Al igual que Meschiatti, mencionó la lista que el exagente cubano Castro Hidalgo habría entregado a la CIA con los nombres de las personas que habían ingresado clandestinamente a Cuba (el informante trabajaba en la embajada cubana en Francia realizando los pasaportes falsos), por lo que las personas nombradas eran conocidas por las Fuerzas Armadas y de Seguridad, aunque no pudo precisar cómo llegó ese listado a la Argentina.

También mencionó la posibilidad de que Carlos Olmedo hubiera estado presente en la vivienda la noche anterior a las desapariciones -tal como declaró  Meschiatti- a partir de algunos testimonios.
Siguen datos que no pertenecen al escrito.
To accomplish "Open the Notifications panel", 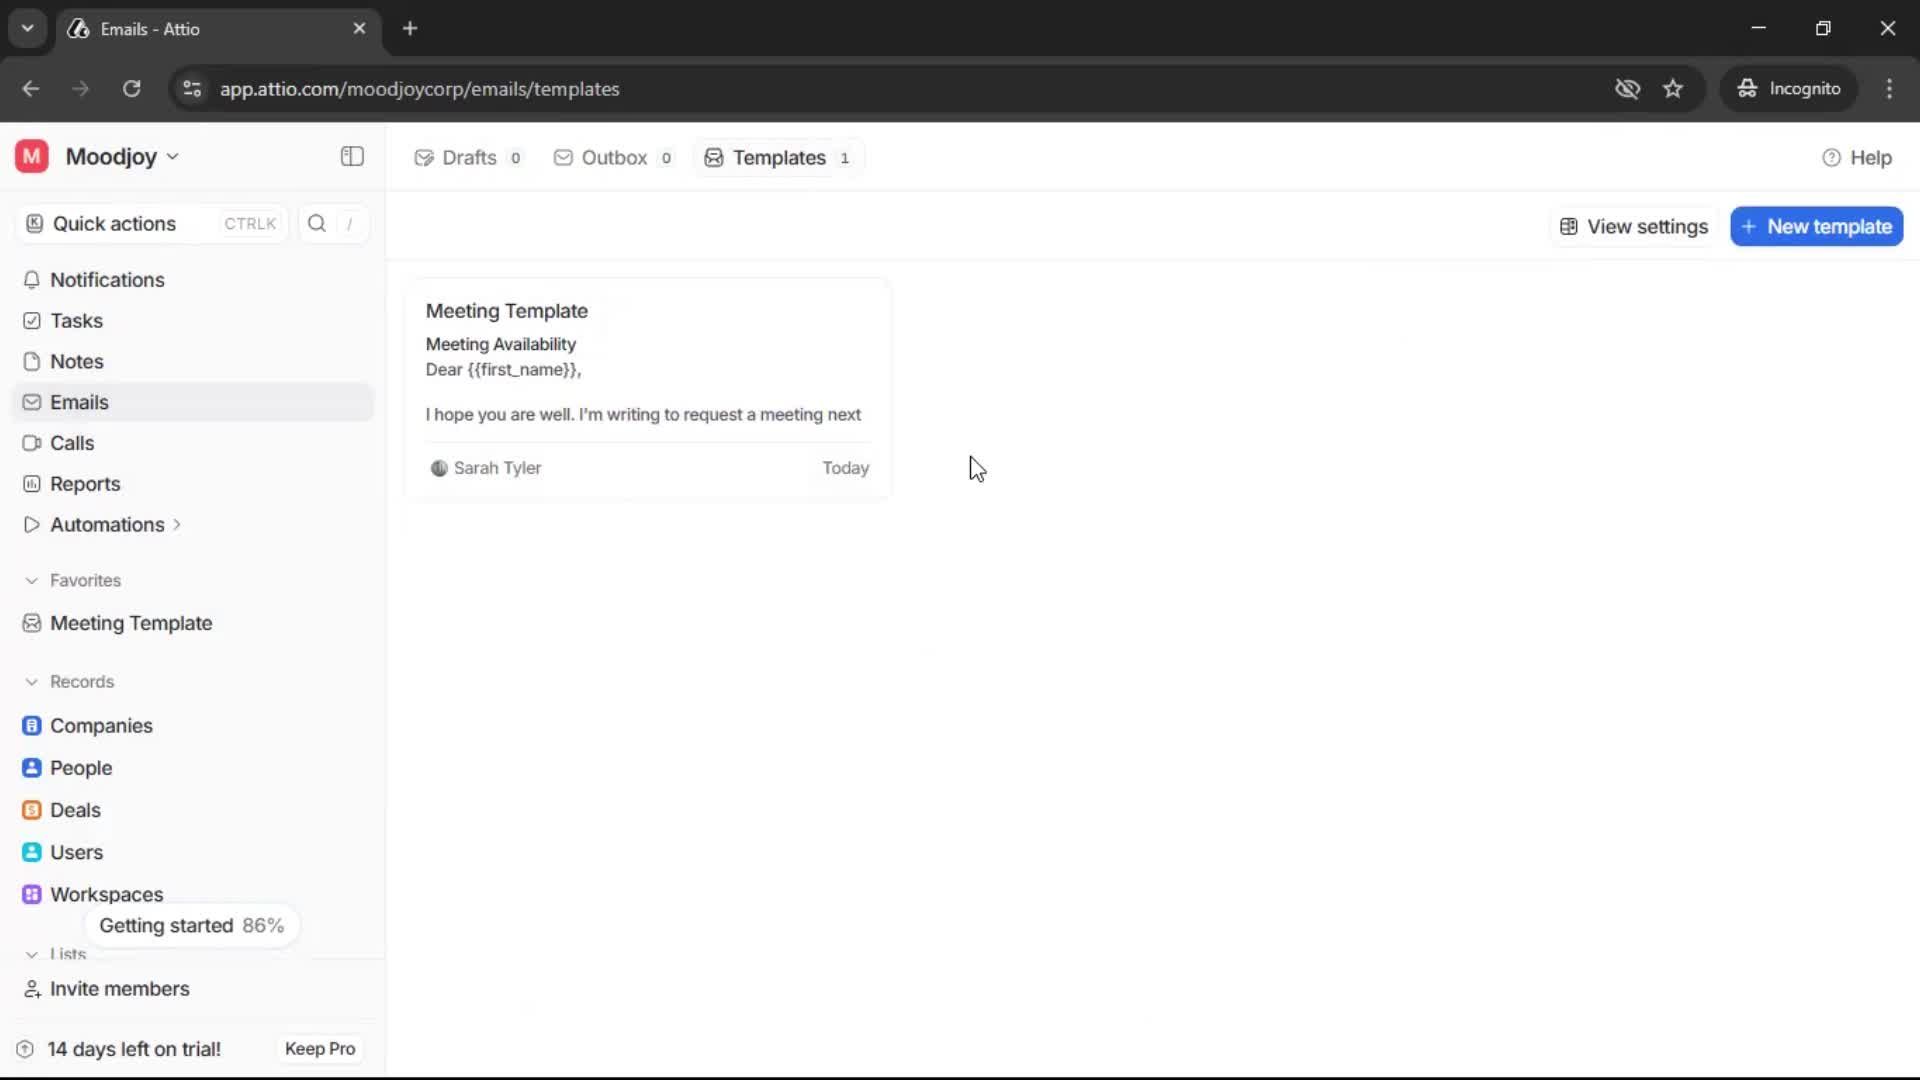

La historiadora agregó que Olmedo fue asesinado poco después en Córdoba, tras lo cual las FAR quedaron “descabezadas”.

María Cristina Hevilla

A pedido de la fiscalía, la testigo explicó que las detenciones -o intentos de detención- de  Quieto, Maestre, Misetich y Vargas Álvarez, todas ocurridas en 1971, están vinculadas al caso Verd-Palacio porque dichas personas compartieron entrenamiento en Cuba o grupo político con el matrimonio.

Por último, Hevilla relató que entrevistó a Angélica Palacio, hermana de Sara, quien le aseguró que Bulacio se había infiltrado en la familia para secuestrar a la pareja. El hombre -mencionado en varios testimonios como un miembro del Destacamento de Inteligencia del Ejército- era originario de San Juan y dirigía la escuela militar en Mendoza, a la cual asistían efectivos de la vecina provincia.

La próxima audiencia será el viernes 21 de febrero a las 9:30.